Compute only things that you need; anything that is not actually needed can be eliminated. For example, supporting per-material color is nice to make a shader more flexible, but if you always leave that color set to white then it’s useless computations performed for each vertex or pixel rendered on screen.

Another thing to keep in mind is frequency of computations. Usually there are many more pixels rendered (hence their pixel shaders executed) than there are vertices (vertex shader executions); and more vertices than objects being rendered. So generally if you can, move computations out of pixel shader into the vertex shader; or out of shaders completely and set the values once from a script.

Less Generic Surface Shaders

Surface Shaders are great for writing shaders that interact with lighting. However, their default options are tuned for “general case”. In many cases, you can tweak them to make shaders run faster or at least be smaller:

  • approxview directive for shaders that use view direction (i.e. Specular) will make view direction be normalized per-vertex instead of per-pixel. This is approximate, but often good enough.
  • halfasview for Specular shader types is even faster. Half-vector (halfway between lighting direction and view vector) will be computed and normalized per vertex, and lighting function will already receive half-vector as a parameter instead of view vector.
  • noforwardadd will make a shader fully support only one directional light in Forward rendering. The rest of the lights can still have an effect as per-vertex lights or spherical harmonics. This is great to make shader smaller and make sure it always renders in one pass, even with multiple lights present.
  • noambient will disable ambient lighting and spherical harmonics lights on a shader. This can be slightly faster.

Precision of computations

When writing shaders in Cg/HLSL, there are three basic number types: float, half and fixed (as well as vector & matrix variants of them, e.g. half3 and float4x4):

  • float: high precision floating point. Generally 32 bits, just like float type in regular programming languages.
  • half: medium precision floating point. Generally 16 bits, with a range of –60000 to +60000 and 3.3 decimal digits of precision.
  • fixed: low precision fixed point. Generally 11 bits, with a range of –2.0 to +2.0 and 1/256th precision.

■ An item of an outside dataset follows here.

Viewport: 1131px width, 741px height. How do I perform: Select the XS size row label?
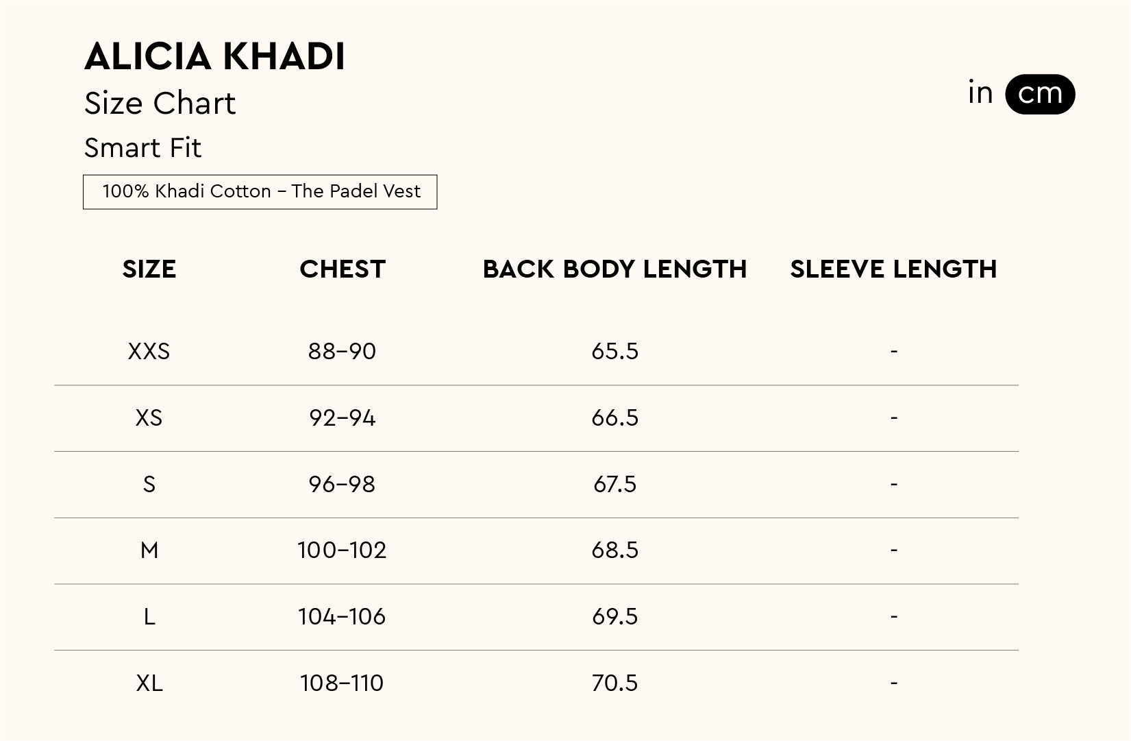point(149,418)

Use lowest precision that is possible; this is especially important on mobile platforms like iOS and Android. Good rules of thumb are:

  • For colors and unit length vectors, use fixed.
  • For others, use half if range and precision is fine; otherwise use float.

On mobile platforms, the key is to ensure as much as possible stays in low precision in the fragment shader. On most mobile GPUs, applying swizzles to low precision (fixed/lowp) types is costly; converting between fixed/lowp and higher precision types is quite costly as well.

Alpha Testing

Fixed function AlphaTest or it’s programmable equivalent, clip(), has different performance characteristics on different platforms:

  • Generally it’s a small advantage to use it to cull out totally transparent pixels on most platforms.
  • However, on PowerVR GPUs found in iOS and some Android devices, alpha testing is expensive. Do not try to use it as “performance optimization” there, it will be slower.

Color Mask

On some platforms (mostly mobile GPUs found in iOS and Android devices), using ColorMask to leave out some channels (e.g. ColorMask RGB) can be expensive, so only use it if really necessary.